Fortune 500 University
We don't want an education. We just want the paper. And Wassamatta U. is happy to oblige. No one cares except the huge multi-national corporations. And the medium-sized regional companies. And the small businesses. And Ma and Pop stores. They are all victims of academic fraud. The credential says the candidate can do the work. But they can't.
Not now, but soon there will be a demand to improve education. But don't ask the drunkard for the solution to alcoholism. Don't ask the college presidents for the solution to academic fraud.
The solution to academic fraud must come from those who stand to gain the most from better education -- those who need the educated employees.
Boeing needs engineers. They should teach them internally, to standards that exceed their requirements.
Dow needs chemists. They should teach them internally, to standards that exceed their requirements.
Wal-Mart needs cashiers. They, too, should train them in simple arithmetic and personal skills.
None of these companies can find employment candidates of sufficient skills or experience, regardless of academic background. Many years ago I learned of a major American employer who had started basic literacy classes because their line workers could not read. (Anyone wonder why we've replaced low-skilled labor with robots?) I know of a major American retailer who teaches arithmetic and change-counting to their trainees. And they hire mainly high-school graduates.
The trend for college graduates is not much more encouraging. A group of Ph.D. biochemists worked for seven months at an R&D facility before an outsider introduced basic standardization techniques that chemists should learn in 101. They were in utter failure before that. The academic system had failed a whole department of Ph.D.s, and consequently a large biochemical company. Businesses will soon begin to protect themselves by teaching their own.
Before long, business will realize the benefits of taking capable candidates and educating and training them to the specifics of the industry: aeronautics, mechanics, chemistry, physics, mathematics, management, systems architecture, programming, warehouse management, distribution, international commerce, and the host of unique roles that make each business different.
In previous decades, airlines found enormous benefits in ab-initio (from the start) training of pilots. Taking candidates who didn't even have a single-engine land certificate, airlines like Lufthansa and American Airlines would train pilots all the way to Air Transport Pilot in less than two years. And it would be done "their way." Any pilot working for the company would respond exactly the same way, with exactly the same words, to any situation. The cockpit management and emergency procedures of these commonly-trained teams was a phenomenon.

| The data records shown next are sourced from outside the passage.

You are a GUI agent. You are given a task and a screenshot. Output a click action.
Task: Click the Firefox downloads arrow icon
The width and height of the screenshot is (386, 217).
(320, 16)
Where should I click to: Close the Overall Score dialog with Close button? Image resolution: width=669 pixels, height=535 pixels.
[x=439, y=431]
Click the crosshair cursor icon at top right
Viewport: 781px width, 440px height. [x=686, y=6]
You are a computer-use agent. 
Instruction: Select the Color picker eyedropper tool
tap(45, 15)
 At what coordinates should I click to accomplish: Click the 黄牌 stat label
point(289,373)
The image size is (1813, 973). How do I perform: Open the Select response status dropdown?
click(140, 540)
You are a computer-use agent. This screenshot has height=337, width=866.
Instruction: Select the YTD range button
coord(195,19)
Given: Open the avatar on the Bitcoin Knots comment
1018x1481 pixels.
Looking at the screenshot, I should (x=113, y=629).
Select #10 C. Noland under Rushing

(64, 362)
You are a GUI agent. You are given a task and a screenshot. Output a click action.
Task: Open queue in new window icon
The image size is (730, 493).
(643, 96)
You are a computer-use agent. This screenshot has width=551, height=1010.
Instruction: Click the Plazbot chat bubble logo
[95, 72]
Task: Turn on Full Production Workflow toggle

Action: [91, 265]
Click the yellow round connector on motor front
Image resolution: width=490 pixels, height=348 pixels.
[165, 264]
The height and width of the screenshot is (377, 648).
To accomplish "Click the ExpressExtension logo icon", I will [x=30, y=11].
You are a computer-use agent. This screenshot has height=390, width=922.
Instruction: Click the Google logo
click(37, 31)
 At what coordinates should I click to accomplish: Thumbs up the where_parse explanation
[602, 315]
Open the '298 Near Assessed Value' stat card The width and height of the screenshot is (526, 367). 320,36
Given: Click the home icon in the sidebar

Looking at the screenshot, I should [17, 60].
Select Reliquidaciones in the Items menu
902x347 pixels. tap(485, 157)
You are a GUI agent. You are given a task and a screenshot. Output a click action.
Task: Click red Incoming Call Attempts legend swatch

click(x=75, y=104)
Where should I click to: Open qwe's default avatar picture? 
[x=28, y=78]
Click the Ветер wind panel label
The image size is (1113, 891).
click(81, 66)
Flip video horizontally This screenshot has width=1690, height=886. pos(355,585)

Once trained, industry graduates could be granted an industry-specific certification, very much like the ones we wave about during interviews. (They mean nothing, either, but we still brandish them like blessings from heaven.) Would Exxon hire a Dow chemist? I think so. Would General Dynamics hire a Boeing engineer? I'd think they would.
Nobody would have to worry about grade inflation. The best and brightest would not apply to Cal Tech or Florida State. They would apply to 3M or General Electric. And they would be rewarded with the kind of education that companies will need in the coming decades.
Were this to happen, and I an optimist, I would think the exodus of superior freshman candidates from engineering and science programs would be a warning sign and encourage failing universities to pursue greater academic rigor. But I'm a pessimist. It will only accelerate the academic trend of attracting the greater and greater numbers of elementary education, home economics, and journalism majors.
After all, for every hard-to-find physics major candidate, there are 1,000 easy-to-find education major candidates. And they both spend equal amounts of money at the registrar's office.
I fear classical education has died. No one wants the one thing the classical education guaranteed, anyway: a common cultural, scientific, and philosophic foundation on which to build the remaining life and career.
Nobody wants to earn an education, either. Everybody wants the job that George Jettson had, pushing a button all day. Can't we train rats to do that?
Paris. 'Cause she pushes everybody's buttons.